▸ DIRECTIONS: Lines before the one containing "How do I perform: Open" are to be left out; that line and every line after it, through the last line below, are to be reproduced exactly.

[Stored data]
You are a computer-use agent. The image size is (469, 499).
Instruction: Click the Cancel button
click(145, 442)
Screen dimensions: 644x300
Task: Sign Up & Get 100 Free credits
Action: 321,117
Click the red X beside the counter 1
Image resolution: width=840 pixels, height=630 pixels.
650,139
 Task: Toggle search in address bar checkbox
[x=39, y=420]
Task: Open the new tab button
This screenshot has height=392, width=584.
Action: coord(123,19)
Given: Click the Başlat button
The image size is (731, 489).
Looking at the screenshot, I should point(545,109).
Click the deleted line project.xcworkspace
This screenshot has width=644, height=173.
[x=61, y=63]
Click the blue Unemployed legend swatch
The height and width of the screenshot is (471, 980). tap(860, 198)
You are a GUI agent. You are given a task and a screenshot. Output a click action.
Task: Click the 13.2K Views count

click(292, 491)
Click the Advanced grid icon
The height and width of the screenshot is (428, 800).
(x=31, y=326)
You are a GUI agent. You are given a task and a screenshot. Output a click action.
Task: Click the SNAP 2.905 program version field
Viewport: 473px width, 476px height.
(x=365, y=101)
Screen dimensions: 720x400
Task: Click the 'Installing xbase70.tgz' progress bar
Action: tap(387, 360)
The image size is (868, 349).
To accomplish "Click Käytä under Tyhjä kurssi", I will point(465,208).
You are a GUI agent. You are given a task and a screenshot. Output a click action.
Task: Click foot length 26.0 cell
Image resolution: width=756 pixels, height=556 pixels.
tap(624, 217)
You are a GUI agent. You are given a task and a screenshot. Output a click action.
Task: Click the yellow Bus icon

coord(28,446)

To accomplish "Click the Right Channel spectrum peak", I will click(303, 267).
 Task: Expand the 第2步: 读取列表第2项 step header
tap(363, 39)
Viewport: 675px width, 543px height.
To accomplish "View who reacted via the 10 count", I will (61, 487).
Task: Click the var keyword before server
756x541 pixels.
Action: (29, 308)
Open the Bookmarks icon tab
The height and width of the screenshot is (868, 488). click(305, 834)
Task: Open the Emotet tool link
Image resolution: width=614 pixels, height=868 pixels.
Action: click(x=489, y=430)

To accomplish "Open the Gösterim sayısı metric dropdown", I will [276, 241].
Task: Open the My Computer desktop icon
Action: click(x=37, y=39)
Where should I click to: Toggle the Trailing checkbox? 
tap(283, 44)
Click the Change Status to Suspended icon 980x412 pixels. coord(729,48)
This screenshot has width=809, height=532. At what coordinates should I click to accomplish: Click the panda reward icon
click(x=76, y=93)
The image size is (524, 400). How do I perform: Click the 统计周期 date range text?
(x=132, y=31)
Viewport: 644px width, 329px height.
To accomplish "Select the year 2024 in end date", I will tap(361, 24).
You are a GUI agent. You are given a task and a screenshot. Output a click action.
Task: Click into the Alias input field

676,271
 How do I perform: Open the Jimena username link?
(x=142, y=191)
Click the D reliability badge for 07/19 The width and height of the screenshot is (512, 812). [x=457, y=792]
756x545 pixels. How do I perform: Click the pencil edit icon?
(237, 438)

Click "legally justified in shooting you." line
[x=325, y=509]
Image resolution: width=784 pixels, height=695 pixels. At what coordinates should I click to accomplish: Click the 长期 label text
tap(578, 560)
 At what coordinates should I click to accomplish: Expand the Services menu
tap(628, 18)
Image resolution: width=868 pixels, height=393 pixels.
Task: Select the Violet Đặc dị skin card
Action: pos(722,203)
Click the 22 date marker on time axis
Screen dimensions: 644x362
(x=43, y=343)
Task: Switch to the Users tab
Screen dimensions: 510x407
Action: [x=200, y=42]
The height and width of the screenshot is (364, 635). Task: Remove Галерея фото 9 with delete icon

▸ EXPECTED ANSWER:
 How do I perform: Open the Jimena username link?
(x=142, y=191)
Click the D reliability badge for 07/19 The width and height of the screenshot is (512, 812). [x=457, y=792]
756x545 pixels. How do I perform: Click the pencil edit icon?
(237, 438)

Click "legally justified in shooting you." line
[x=325, y=509]
Image resolution: width=784 pixels, height=695 pixels. At what coordinates should I click to accomplish: Click the 长期 label text
tap(578, 560)
 At what coordinates should I click to accomplish: Expand the Services menu
tap(628, 18)
Image resolution: width=868 pixels, height=393 pixels.
Task: Select the Violet Đặc dị skin card
Action: pos(722,203)
Click the 22 date marker on time axis
Screen dimensions: 644x362
(x=43, y=343)
Task: Switch to the Users tab
Screen dimensions: 510x407
Action: [x=200, y=42]
The height and width of the screenshot is (364, 635). Task: Remove Галерея фото 9 with delete icon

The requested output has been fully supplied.